Start of LISTED RECORDS

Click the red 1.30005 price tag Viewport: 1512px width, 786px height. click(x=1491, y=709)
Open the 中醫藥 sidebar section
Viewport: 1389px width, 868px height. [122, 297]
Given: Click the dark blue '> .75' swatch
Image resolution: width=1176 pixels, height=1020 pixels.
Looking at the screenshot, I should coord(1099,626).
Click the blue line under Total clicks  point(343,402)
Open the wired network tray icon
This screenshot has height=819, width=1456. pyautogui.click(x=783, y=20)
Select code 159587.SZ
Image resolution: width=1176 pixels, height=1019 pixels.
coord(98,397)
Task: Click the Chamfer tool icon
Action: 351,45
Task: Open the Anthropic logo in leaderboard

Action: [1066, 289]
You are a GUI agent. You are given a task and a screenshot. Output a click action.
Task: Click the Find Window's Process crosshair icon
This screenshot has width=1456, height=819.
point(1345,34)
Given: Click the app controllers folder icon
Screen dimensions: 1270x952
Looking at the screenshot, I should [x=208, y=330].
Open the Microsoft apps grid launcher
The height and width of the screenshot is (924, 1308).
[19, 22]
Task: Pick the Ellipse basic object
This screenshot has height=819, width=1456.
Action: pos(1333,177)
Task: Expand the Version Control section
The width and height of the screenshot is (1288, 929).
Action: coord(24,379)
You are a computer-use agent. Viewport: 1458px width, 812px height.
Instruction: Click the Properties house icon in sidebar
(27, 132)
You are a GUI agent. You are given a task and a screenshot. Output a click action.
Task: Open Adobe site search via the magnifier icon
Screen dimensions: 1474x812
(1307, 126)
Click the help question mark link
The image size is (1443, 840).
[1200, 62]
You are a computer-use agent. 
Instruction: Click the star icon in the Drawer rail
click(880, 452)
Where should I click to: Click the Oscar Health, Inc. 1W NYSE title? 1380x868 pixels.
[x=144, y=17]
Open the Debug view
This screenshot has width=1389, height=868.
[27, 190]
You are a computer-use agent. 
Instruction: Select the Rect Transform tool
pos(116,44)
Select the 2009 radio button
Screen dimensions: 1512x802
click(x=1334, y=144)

End of LISTED RECORDS

The reply should hold only the lines from the first line of the listing above through the line with "Task: Click the Find", each copied exactly.

Click the red 1.30005 price tag Viewport: 1512px width, 786px height. click(x=1491, y=709)
Open the 中醫藥 sidebar section
Viewport: 1389px width, 868px height. [122, 297]
Given: Click the dark blue '> .75' swatch
Image resolution: width=1176 pixels, height=1020 pixels.
Looking at the screenshot, I should coord(1099,626).
Click the blue line under Total clicks  point(343,402)
Open the wired network tray icon
This screenshot has height=819, width=1456. pyautogui.click(x=783, y=20)
Select code 159587.SZ
Image resolution: width=1176 pixels, height=1019 pixels.
coord(98,397)
Task: Click the Chamfer tool icon
Action: 351,45
Task: Open the Anthropic logo in leaderboard

Action: [1066, 289]
You are a GUI agent. You are given a task and a screenshot. Output a click action.
Task: Click the Find Window's Process crosshair icon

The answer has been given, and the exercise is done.